Majette’s upset victory, which virtually assured her November election in this heavily Democratic district, was attributed to her focus on constituents’ needs as much as McKinney’s penchant for divisiveness. Majette’s passion for the post stems directly from a legal career that began immediately after the Brooklyn native earned her bachelor’s degree in history from Yale University and her law degree from Duke University.


With diploma in hand, Majette decided to forsake the riches of large-firm life and take a job as a staff attorney with the Legal Aid Society of Northwest North Carolina in nearby Winston-Salem, where she also served as a clinical adjunct law professor at Wake Forest University from 1979 to 1983. The staff position “helped me get a close-up-and-personal view of the way congressional and political decisions affect people,” Majette says of the stint that coincided with a broad array of domestic funding cuts initiated by the Reagan Administration. 


As the number of attorneys in her legal aid office dropped from 12 to six (and paralegals fell from six to three), Majette witnessed residents of her six-county jurisdiction endure further cutbacks to their already inadequate benefits. Meanwhile, the understaffed legal team scrambled to serve a tiny fraction of the overwhelming need for their services. “We had paralegals handling cases where clients actually died before their benefits could be reinstated,” she recalls.


Majette ultimately left the job and moved to Georgia, taking with her a new understanding of the “benefits of providing representation for people who could not otherwise afford it.” 


Over the next nine years she served as a law clerk to a Superior Court judge, a law assistant to a judge on the Court of Appeals, a special assistant attorney general for the state, and a partner in an Atlanta law firm. 


In 1992, she was named an administrative law judge for the Atlanta office of the Georgia State Board of Workers’ Compensation; less than a year later, Governor Zell Miller appointed her to a seat on the State Court of DeKalb County. She presided over that court for nearly a decade, handling criminal misdemeanors and a variety of civil cases.
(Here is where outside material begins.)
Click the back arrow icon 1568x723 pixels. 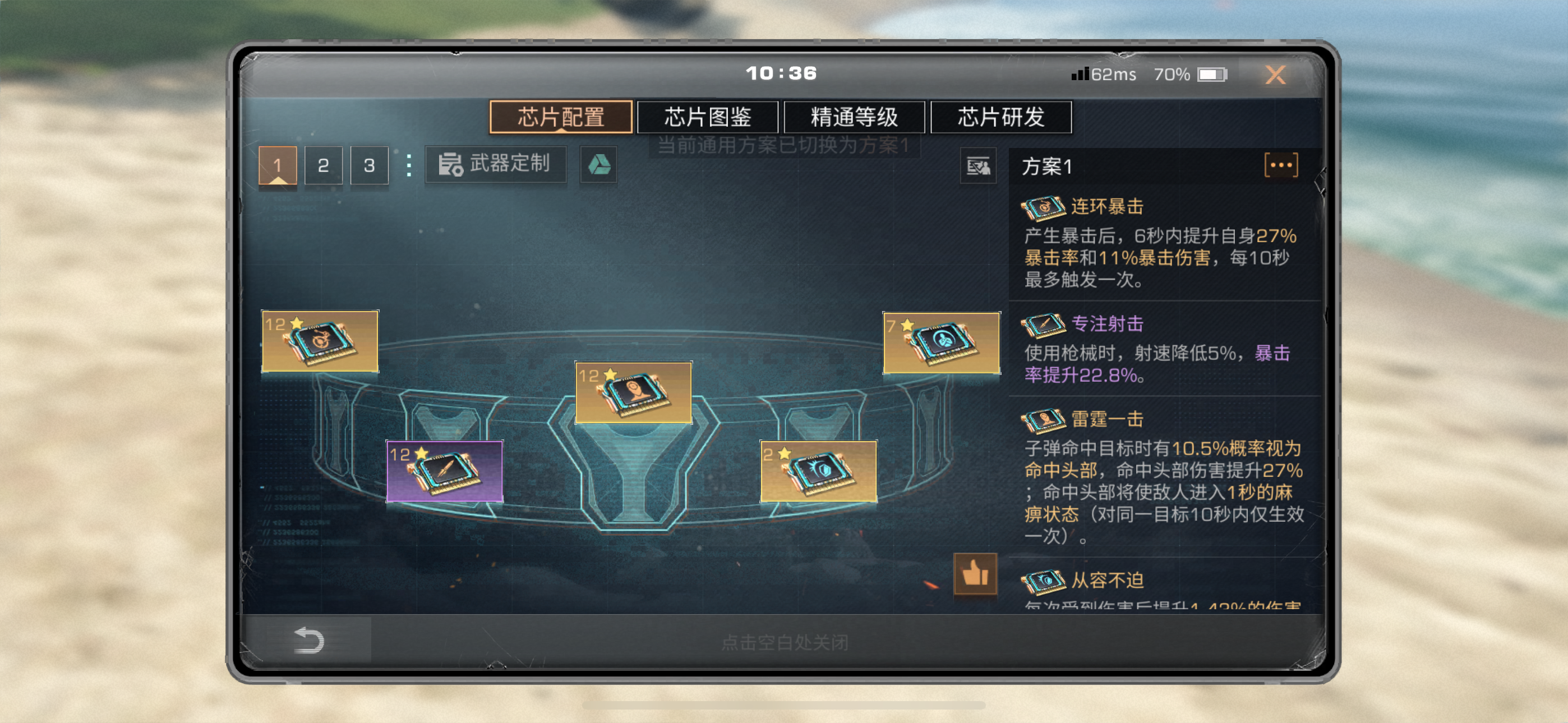309,640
Twice, voters returned her to office. She finally stepped down last February to run for Congress.


Why the career change? “In the judicial position,” she says, “I grew frustrated sometimes because I couldn’t change the law—I had to interpret it. And lots of times, it didn’t make sense.” Now, Majette’s goal is “to help craft legislation” that is both sensible and can withstand judicial scrutiny.


Her House campaign returned to that theme repeatedly. Promising to unite the people of her district and focus on their real needs, Majette relied upon skills honed throughout her legal career, such as “building coalitions and getting people with different perspectives around the table.” Many were drawn to her inclusive message; in particular, young blacks who were energized by her focus on good schools, lower taxes, clean air and water, solid jobs, and safe streets. 


The strategy enabled Majette to raise more than twice as much money as her opponent and to capture 58 percent of the vote in the August 20 Democratic primary, despite McKinney’s support from African-American luminaries such as Jesse Jackson and Martin Luther King III. Majette coasted in the general election, garnering 77 percent of the vote.


Since then, she has stayed on the run, even if she doesn’t have time to actually run. Acknowledging her relative powerlessness as a freshman member of the minority party, Majette nonetheless hopes for a productive first two years. She plans to bring her legal aid background to bear on the new job, advocating for the type of services she provided at the beginning of her career. “I’m excited by the prospect of being able to share my experiences and address the issues important to poor and disenfranchised people,” she says.


One suspects Majette’s morning jogs will resume at some point. In the meantime, there’s a country to run.